Go through the entries below and pick out every line with "Current".

_Data listing:_
════════════════
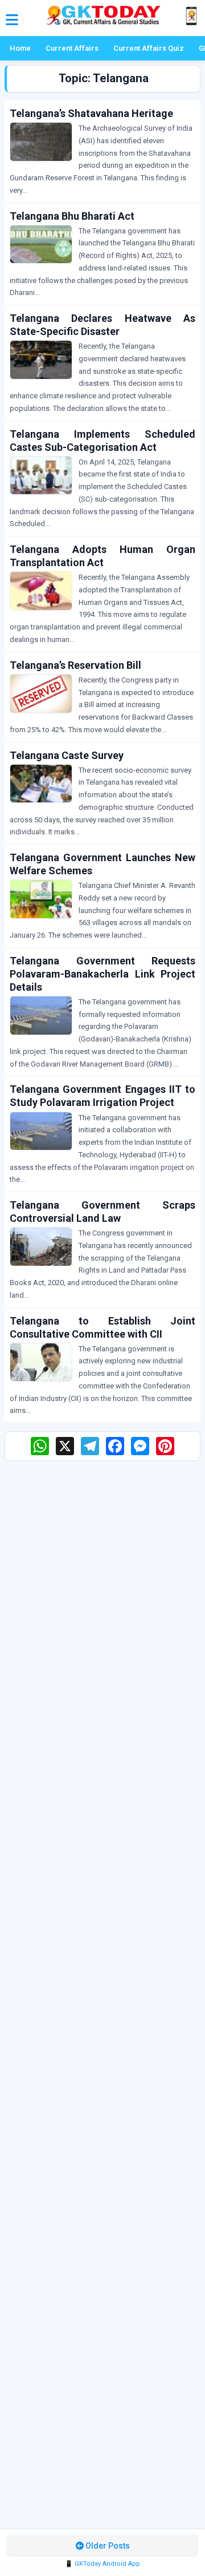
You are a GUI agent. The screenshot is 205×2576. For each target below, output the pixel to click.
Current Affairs (72, 48)
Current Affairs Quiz (148, 48)
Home (20, 48)
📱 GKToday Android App (102, 2563)
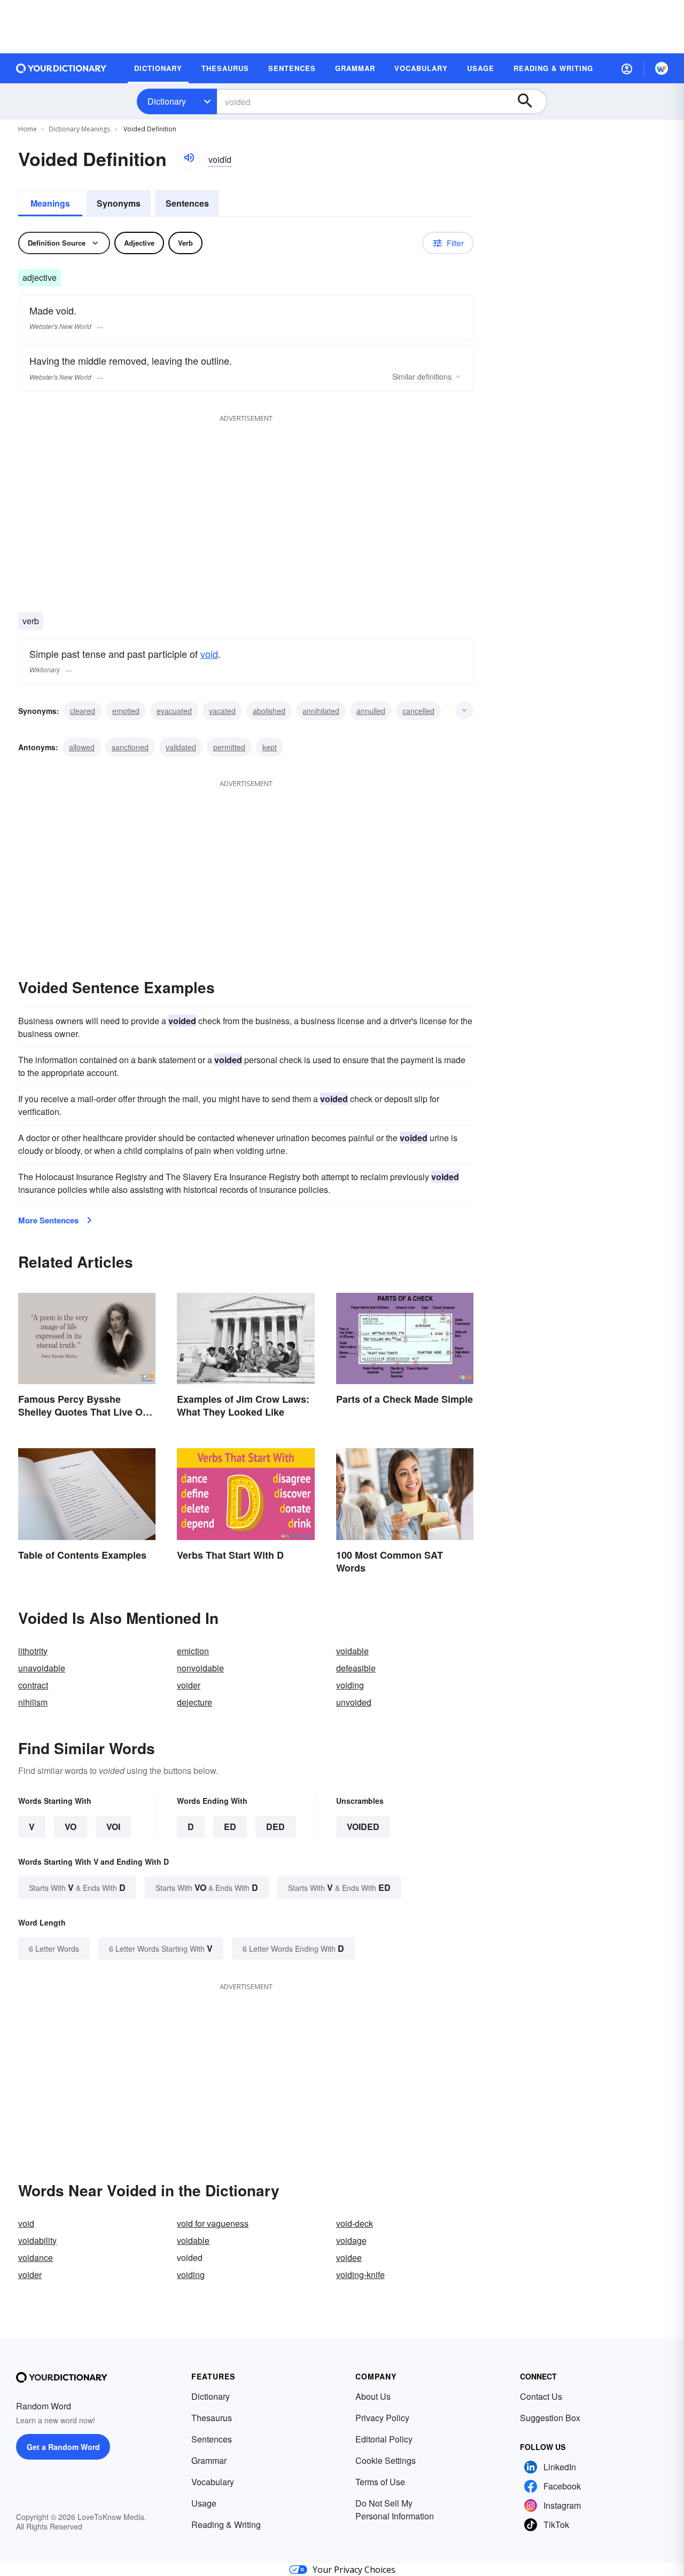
════════════════
_Solution:_
Current Affairs (72, 48)
Current Affairs Quiz (148, 48)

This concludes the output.